Los motivos de consulta en urología más frecuentes a partir de los 45 años

Alcanzado un grupo de edad en concreto, acudir a revisión de determinados especialistas es esencial para evitar problemas futuros de salud. En urología en concreto, entre los 45 y 50 años es cuando los hombres suelen acudir por primera vez al urólogo para realizarse un chequeo general.

Ya sea por recomendación del médico de familia, por sugerencia de compañeros de trabajo o amigos o por la aparición de síntomas en el tracto urinario inferior a causa de la nocturia (levantarse por la noche para orinar), la hematuria (sangre en la orina) o menor calibre o fuerza en el chorro, muchos pacientes acuden a consulta para valorar “su fertilidad en esa década de la vida, tengan o no descendencia previa”, explica el jefe del Servicio de Urología del Hospital Quirónsalud Málaga, el doctor José Ángel Gómez Pascual.

Existe una gran variedad de factores de riesgo ambientales que se asocian con el riesgo a desarrollar cáncer de próstata o a la progresión del mismo. Por ejemplo, “la presencia de síndrome metabólico o hipertensión arterial se han asociado con mayor riesgo”, indica el especialista.

Asimismo, la hipercolesterolemia y la obesidad suponen factores de riesgo no hereditarios. No obstante, hay que tener en cuenta que este tipo de cáncer puede tenerlo, motivo por el que deben comenzar los chequeos a partir de los 45 años “si existe historia en la familia directa”.

Vías para diagnosticarlo

Aunque no sea específico para el cáncer de próstata al poder elevarse por infecciones de orina o prostatitis, el PSA (antígeno prostático específico) detectado en sangre es uno de los marcadores a tener en cuenta. Además, para el diagnóstico sigue siendo una herramienta fundamental la exploración física urológica mediante el tacto rectal.

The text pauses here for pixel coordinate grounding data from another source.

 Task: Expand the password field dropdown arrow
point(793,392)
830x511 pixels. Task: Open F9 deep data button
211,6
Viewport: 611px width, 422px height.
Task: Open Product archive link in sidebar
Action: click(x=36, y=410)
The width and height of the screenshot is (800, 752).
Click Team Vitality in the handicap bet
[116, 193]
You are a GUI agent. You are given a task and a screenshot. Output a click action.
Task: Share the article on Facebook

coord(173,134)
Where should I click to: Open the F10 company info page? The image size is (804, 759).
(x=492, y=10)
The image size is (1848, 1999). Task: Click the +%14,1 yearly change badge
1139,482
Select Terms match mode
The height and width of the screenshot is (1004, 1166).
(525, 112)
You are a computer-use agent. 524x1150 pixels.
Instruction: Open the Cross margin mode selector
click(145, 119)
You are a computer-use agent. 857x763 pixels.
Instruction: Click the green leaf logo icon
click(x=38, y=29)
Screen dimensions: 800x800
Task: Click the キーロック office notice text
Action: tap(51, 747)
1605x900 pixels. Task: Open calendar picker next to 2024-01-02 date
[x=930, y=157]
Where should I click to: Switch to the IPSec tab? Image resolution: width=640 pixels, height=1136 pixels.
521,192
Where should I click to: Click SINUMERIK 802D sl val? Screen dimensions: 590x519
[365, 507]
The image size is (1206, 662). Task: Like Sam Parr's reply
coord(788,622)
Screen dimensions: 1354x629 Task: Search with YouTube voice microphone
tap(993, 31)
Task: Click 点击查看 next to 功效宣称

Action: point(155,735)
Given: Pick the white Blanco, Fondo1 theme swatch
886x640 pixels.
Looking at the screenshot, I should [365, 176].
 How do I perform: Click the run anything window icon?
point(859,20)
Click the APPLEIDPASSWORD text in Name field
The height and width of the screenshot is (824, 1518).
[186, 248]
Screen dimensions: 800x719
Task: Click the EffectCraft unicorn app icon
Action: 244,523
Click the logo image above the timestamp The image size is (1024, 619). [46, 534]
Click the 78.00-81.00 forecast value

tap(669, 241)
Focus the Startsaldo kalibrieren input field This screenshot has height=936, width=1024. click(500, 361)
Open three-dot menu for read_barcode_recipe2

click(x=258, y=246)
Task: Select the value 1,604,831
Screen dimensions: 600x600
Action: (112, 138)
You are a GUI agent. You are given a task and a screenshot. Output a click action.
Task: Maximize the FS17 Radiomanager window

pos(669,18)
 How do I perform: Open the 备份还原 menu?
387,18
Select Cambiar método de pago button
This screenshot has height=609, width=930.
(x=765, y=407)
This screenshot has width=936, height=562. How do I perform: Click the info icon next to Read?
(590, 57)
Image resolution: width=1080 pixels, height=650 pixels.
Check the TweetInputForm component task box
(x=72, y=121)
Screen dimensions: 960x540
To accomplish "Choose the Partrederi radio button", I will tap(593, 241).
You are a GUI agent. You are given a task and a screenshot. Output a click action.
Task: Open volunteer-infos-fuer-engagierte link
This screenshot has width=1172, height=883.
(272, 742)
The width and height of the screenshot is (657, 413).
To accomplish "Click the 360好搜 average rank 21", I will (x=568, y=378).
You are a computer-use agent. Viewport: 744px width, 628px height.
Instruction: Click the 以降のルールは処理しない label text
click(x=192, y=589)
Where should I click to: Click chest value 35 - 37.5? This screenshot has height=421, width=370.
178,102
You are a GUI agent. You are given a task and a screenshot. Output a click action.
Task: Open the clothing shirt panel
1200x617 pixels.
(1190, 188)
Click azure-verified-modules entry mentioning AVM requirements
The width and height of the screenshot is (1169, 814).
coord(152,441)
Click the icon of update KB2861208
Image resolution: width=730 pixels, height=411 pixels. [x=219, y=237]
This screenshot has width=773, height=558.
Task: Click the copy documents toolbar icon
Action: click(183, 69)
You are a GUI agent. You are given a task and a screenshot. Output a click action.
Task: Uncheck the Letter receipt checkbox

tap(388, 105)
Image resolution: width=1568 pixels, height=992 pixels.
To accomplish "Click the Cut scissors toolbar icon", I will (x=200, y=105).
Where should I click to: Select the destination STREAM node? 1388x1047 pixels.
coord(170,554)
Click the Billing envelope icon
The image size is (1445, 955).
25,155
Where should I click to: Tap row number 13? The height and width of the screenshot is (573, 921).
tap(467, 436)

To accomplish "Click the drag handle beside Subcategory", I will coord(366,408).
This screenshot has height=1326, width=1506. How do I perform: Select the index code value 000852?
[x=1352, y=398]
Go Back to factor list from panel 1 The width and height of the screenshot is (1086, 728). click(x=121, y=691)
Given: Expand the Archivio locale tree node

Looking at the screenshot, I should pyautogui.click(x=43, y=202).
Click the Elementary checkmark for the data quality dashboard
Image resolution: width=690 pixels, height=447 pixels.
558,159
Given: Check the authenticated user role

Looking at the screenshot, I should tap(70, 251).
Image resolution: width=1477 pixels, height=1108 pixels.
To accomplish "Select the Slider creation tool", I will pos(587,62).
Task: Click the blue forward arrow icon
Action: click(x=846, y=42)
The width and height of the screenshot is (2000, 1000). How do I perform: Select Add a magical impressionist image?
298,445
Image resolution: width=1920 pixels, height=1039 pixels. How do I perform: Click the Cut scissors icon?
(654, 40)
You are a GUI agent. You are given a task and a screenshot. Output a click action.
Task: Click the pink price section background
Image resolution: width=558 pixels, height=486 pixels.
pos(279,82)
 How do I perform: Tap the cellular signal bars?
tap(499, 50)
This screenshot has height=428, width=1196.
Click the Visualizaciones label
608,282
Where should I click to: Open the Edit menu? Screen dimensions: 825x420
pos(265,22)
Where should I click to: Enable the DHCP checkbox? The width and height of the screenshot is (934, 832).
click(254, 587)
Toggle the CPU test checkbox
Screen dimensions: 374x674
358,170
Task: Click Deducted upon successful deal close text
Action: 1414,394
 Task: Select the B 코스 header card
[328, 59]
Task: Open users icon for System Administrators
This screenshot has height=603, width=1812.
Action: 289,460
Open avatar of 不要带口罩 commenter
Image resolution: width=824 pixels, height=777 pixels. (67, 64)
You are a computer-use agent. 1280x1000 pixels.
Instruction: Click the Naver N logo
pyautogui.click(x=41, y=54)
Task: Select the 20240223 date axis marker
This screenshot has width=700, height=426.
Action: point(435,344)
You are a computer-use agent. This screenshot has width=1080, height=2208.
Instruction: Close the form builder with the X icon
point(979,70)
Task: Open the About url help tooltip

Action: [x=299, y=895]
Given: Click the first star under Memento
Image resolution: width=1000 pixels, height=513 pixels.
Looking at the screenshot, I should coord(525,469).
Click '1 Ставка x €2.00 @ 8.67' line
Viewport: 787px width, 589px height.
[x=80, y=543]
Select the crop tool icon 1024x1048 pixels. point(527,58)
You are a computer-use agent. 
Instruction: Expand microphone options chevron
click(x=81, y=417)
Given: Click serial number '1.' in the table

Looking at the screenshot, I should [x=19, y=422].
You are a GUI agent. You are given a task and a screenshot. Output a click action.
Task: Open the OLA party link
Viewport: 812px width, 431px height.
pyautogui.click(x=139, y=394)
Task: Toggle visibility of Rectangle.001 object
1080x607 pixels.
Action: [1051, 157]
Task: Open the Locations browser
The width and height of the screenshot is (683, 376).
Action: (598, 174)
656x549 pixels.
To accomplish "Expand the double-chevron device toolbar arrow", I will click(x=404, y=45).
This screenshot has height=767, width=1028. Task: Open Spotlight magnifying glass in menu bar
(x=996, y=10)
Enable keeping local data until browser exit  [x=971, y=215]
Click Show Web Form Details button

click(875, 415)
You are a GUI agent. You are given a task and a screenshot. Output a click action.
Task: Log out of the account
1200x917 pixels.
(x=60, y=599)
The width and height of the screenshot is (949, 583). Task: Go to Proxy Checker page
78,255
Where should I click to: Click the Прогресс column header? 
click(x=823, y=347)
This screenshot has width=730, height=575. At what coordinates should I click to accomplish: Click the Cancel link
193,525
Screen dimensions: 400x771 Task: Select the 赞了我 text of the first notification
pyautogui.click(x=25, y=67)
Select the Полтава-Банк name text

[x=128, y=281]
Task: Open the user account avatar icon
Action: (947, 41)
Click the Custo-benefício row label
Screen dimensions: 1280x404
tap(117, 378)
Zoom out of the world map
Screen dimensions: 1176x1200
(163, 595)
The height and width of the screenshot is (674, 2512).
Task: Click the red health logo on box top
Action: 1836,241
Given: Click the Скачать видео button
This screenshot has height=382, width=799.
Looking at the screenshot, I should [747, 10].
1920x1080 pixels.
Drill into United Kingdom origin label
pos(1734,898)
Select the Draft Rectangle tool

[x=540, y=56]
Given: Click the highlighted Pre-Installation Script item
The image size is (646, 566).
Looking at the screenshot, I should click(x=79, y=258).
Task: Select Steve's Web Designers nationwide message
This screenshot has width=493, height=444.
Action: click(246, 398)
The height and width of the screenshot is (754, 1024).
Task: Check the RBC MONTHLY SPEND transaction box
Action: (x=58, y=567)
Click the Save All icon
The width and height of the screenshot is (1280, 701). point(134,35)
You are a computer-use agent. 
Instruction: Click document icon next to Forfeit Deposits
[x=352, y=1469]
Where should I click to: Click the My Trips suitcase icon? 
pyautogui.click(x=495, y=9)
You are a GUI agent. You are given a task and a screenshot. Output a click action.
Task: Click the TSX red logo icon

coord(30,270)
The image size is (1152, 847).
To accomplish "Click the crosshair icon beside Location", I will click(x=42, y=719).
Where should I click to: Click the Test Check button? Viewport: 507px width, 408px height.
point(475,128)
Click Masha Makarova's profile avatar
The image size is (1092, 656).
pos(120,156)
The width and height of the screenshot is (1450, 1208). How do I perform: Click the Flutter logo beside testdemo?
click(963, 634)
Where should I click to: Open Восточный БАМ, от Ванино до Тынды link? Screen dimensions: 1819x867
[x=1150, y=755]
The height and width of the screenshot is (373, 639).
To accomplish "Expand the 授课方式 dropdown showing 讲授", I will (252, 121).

El uso de la Resonancia Magnética multiparamétrica (RMN mp) de próstata ha permitido en los últimos años “tener una imagen de la próstata durante el diagnóstico y plantear entonces la necesidad de una biopsia de próstata”, señala el doctor. La biopsia prostática por fusión de imágenes toma muestras de lesiones sospechosas que describa la RMN.

“La RMN permite tener una imagen de próstata durante el diagnóstico”

Como en cualquier patología tumoral, cuanto antes se detecte mejor podrá determinarse el tratamiento y tratar la evolución: “Actualmente, un cáncer de próstata de bajo riesgo y muy bajo volumen se puede manejar con vigilancia activa y seguimiento”, advierte el doctor Gómez Pascual.

Sin embargo, la evolución del mismo “es muy lenta cuando se diagnostica pronto”, por lo que un diagnóstico temprano juega a favor del paciente y de los profesionales sanitarios.

Revisiones periódicas y prevención

En este tipo de cáncer existen factores externos o ambientales que si se erradican favorecen que las posibilidades de aparición sean menores. Otras patologías relacionadas con la próstata como el agrandamiento prostático sí son inevitables al acontecerse de forma fisiológica en el varón a partir de los 45-50 años. No obstante, las revisiones periódicas siguen siendo fundamentales, especialmente a partir de los 50 años, aunque no existan antecedentes en la familia o en el historial del paciente.

“Si el varón se realiza sus revisiones anuales y al cabo de los años su PSA cambia de un año a otro, se encienden las alarmas y es necesario investigar más allá”, agrega el especialista. En este sentido, una anamnesis (conocer los antecedentes personales y familiares del paciente), una exploración física que incluya los genitales y el tacto rectal y pruebas complementarias como analíticas de sangre y orina, flujometrías o ecografías urológicas con medición de volumen prostático son cruciales para un correcto diagnóstico y prevención.

“Si al cabo de los años su PSA cambia de un año a otro, se encienden las alarmas y es necesario investigar más allá”

Tabú en hombres

En los varones en España continúa existiendo cierto tabú en determinados aspectos: “Así como las mujeres asumimos hace décadas que la prevención era la base de poder asegurar una buena evolución ginecológica, en los hombres es algo que quizás no ha calado tanto”, opina el doctor Gómez Pascual.

La concienciación en salud urológica, en opinión del experto, sigue siendo muy necesaria en la población general: “Una revisión urológica al año no implica nada doloroso ni desagradable y nos puede evitar consecuencias mayores en edades más avanzadas de la vida. Estamos en el siglo XXI y los tabúes y el ser cohibido no debería existir cuando hablamos de salud y prevención”.